Nowadays, electronic document flow is a rather common practice that helps to save both time and money. However, despite the popularity of such a method, there is still some controversy associated with it. Therefore, the use of electronic health records (EHRs) in clinical settings needs to be investigated from the standpoint of implementation. The significance of such an analysis is explained by the fact that technology requires further development. On the condition of the efficient arrangement of EHRs, the technology will satisfy the needs of nursing personnel, and its use will be convenient (Hood, 2014). It is necessary to arrange the productive implementation of EHRs so as to make the nurses work easier.

Nurses Participation in the Implementation of New Technologies

Based on numerous research studies, scholars have arrived at the conclusion that the EHR system has to be designed in close collaboration with nurses, physicians, and other medical staff (McGonigle, Hunter, Sipes, & Hebda, 2014). The reason for the inclusion of these specialists in the development of EHR programs is that these people are using the EHRs, and, consequently, they know what approaches are the most effective ones. Moreover, it is also a good idea to encourage patients to participate in such a systems functioning.

When the opinion of the specialists in nursing informatics is taken into consideration, healthcare facility benefits greatly. The knowledge of these professionals allows hospitals to save valuable resources. Nurses can give advice on the fastest ways of arranging EHRs as well as methods of using them for obtaining data.

There is also a popular opinion that computer-literate patients should be invited to keep personal copies of EHRs. In such a way, the crucial data will be stored both at the hospital and in patients personal devices. Such measures will increase the safety of patient information.

The Benefits of Exchanging EHRs between Clinics

In urgent situations, minutes or even seconds may count and can save patients lives. In order to make healthcare services more accessible and faster, it is necessary to establish a bureaucracy-free process of EHR exchange. If clinics obtain mutual access to EHRs, the quality of services will become much better.

Cloud services may become a prominent technology for data storage and exchange. Moreover, it is possible to organize a state-wide unified database of EHRs. Such an approach will enable medical specialists to have access to patient information always available and easily accessible.

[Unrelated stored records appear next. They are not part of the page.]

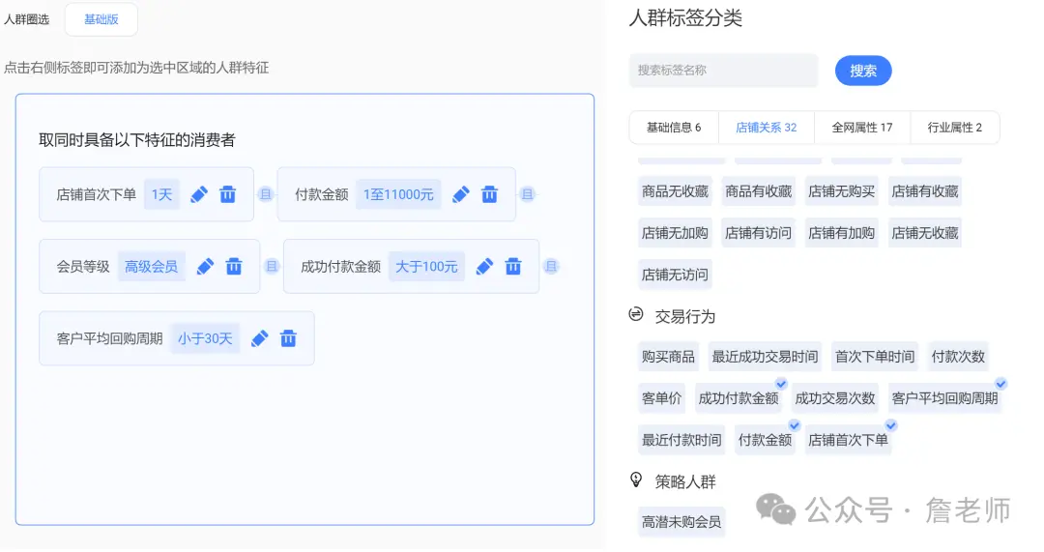Delete the 客户平均回购周期 condition
1044x552 pixels.
coord(288,338)
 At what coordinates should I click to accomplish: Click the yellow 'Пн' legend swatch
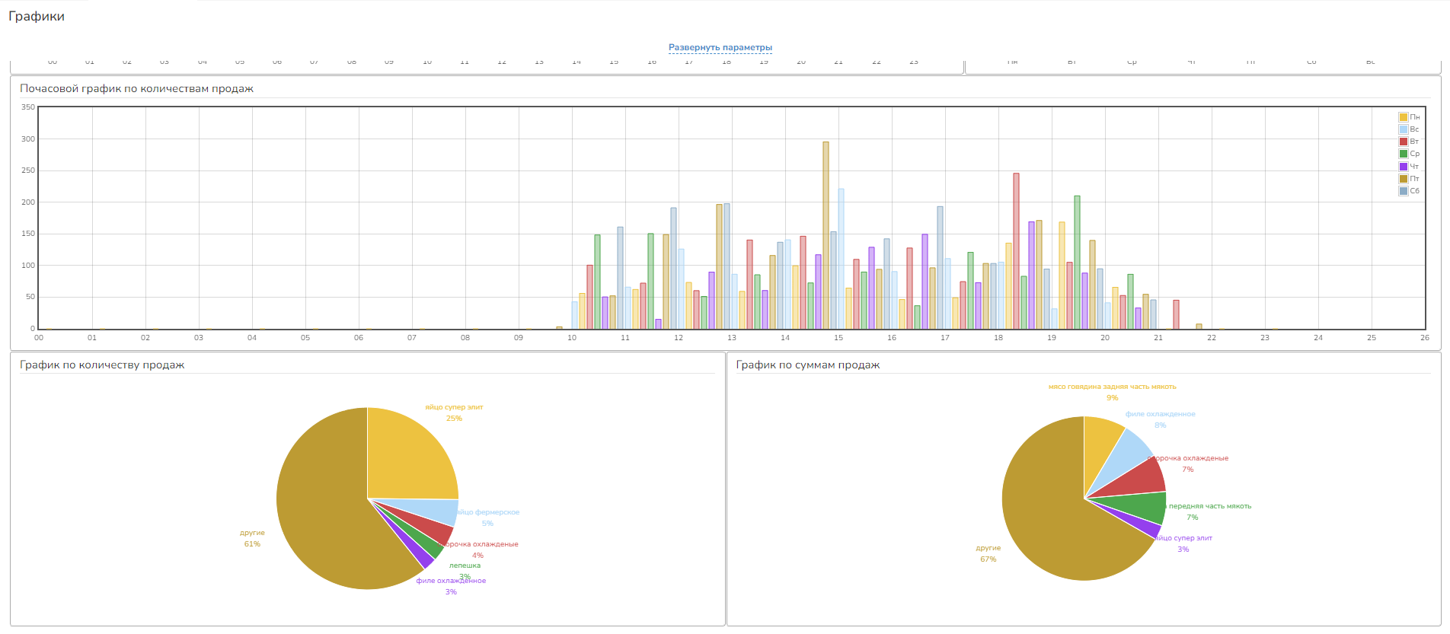1403,117
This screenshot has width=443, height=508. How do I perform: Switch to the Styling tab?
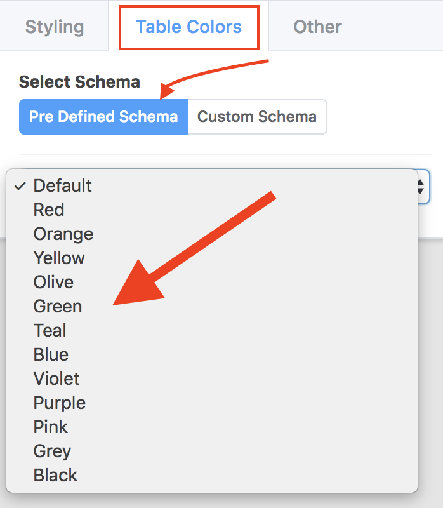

There is a need for the active involvement of nurses in the process of EHR policy formation (McGonigle et al., 2014). These specialists can provide insight into the peculiarities of technology application. Also, they can suggest the best ways of implementing EHRs in hospitals. According to McGonigle et al. (2014), nurses should understand the relation of nursing informatics to their area of expertise.

Conclusion

In the world of developing technologies, every sphere of public services should make the most use of innovations. In the healthcare system, the most efficient novelty is the implementation of electronic health records. While the benefits of EHRs are obvious, there is still a need for extended planning before introducing this technology into clinical facilities. The quality and speed of services may be increased due to interprofessional collaboration, making EHRs a user-friendly, safe, and effective method of storing data. By arranging access to EHRs from different clinics, the healthcare system will enhance the effectiveness of services and raise patient satisfaction levels.

References

Hood, L. J. (2014). Leddy & Peppers conceptual bases of professional nursing (8th ed.). Philadelphia, PA: Wolters Kluwer Health | Lippincott Williams & Wilkins.

McGonigle, D., Hunter, K., Sipes, C., & Hebda, T. (2014). Why nurses need to understand nursing informatics. Association of Operating Room Nurses. AORN Journal, 100(3), 324-327.